そのまま、ガルル達は孫権と甘寧へと迫り――
「そんな事させるか!」
謁見の間に駆け込んできたのはスバル達――先頭に立つノーヴェを中心にスバル、ティアナ、ギンガがビートルファンガイアをにらみつけ、エリオとキャロは傷ついた孫権を助け起こす。
「貴様ら、新たな王の御膳だぞ! 控えよ!」
「誰がっ!
王は……孫権だ!」
叫ぶガルルに言い返すノーヴェだったが、キバットを奪われた今の孫権にとって、その言葉は何より重かった。

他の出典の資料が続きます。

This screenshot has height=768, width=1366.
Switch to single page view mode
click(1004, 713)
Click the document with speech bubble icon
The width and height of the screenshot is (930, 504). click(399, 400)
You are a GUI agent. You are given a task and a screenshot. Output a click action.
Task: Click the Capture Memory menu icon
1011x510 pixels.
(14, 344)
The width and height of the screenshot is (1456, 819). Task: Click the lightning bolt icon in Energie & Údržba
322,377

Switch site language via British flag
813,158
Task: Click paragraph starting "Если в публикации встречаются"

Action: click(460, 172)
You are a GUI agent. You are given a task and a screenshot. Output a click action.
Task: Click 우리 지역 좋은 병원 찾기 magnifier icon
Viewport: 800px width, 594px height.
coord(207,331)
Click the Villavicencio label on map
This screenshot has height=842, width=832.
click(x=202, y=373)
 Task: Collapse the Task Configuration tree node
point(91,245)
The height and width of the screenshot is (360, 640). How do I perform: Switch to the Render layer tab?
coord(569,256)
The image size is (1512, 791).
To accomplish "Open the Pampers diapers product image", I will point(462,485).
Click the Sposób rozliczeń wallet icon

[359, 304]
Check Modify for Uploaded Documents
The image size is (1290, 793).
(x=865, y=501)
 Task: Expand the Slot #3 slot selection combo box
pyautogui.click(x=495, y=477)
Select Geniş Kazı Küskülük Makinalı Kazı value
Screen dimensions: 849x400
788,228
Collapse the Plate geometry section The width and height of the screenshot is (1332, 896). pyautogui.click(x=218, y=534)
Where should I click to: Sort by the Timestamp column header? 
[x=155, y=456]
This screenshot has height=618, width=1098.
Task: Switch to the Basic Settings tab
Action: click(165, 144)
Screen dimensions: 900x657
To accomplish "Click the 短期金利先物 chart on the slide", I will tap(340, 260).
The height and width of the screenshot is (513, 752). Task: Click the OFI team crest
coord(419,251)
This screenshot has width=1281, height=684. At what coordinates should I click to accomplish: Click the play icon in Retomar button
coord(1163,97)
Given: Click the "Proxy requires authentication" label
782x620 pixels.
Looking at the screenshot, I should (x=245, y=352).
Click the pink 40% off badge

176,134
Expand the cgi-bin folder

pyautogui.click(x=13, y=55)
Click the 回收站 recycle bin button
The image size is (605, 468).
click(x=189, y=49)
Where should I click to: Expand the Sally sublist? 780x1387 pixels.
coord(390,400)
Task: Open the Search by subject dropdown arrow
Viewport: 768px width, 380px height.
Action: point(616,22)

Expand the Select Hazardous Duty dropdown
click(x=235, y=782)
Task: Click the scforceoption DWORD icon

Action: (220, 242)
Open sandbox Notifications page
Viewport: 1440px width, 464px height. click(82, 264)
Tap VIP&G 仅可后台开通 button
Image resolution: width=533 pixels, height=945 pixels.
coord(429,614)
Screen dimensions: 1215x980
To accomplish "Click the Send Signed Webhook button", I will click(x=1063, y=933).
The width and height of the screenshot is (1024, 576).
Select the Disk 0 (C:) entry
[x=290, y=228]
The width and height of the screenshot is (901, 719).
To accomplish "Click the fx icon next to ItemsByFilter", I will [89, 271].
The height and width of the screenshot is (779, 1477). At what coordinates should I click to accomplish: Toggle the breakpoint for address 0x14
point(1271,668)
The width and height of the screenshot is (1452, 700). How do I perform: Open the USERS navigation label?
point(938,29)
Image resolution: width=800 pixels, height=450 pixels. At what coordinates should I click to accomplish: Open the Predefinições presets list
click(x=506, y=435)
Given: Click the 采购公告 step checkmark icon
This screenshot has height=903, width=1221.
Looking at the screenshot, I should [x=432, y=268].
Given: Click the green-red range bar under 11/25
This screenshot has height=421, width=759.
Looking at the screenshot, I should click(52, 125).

「エリオ、キャロ! あたし達がこいつをなんとかするから、その間に!」
「は、はい!」
「わかりました!」
ティアナの指示で、エリオとキャロが甘寧と共に孫権を謁見の間から連れ出していく――4人が扉の向こうに消えたのを確認すると、ノーヴェはクウガのベルト、アークルを出現させ、
「変身っッ!」
高らかに宣言し、クウガへと変身したノーヴェはスバル達と共にビートルファンガイアやガルル達と対峙する。
「…………仕方あるまい。
まずは、貴様達からだ!」
そんなノーヴェ達に言い放ち、ガルルが先陣を切って襲いかかるが――繰り出したその一撃は、ノーヴェの変身したクウガを捉えることなくすり抜ける!
「何だと!?」
「これは――まさか、幻術!?」
思いもよらない展開にドッガとバッシャーが声を上げると、
「逃がすな!」
そんな彼らに向けて、ビートルファンガイアが鋭く言い放った。
「孫仲謀を探し出せ!
必ず、彼女を私の前に連れ戻してくるのだ!」
『ははっ!』
◇
「なんとか、脱出できたわね……」
「ティア、ナイスだよ!」
「あー、はいはい、スバルうっさい」
一方、本物のノーヴェ達はすでに城の外で孫権と合流済み――息をつくギンガのとなりではしゃぐスバルの額をぴしゃりと叩き、ティアナがスバルをたしなめる。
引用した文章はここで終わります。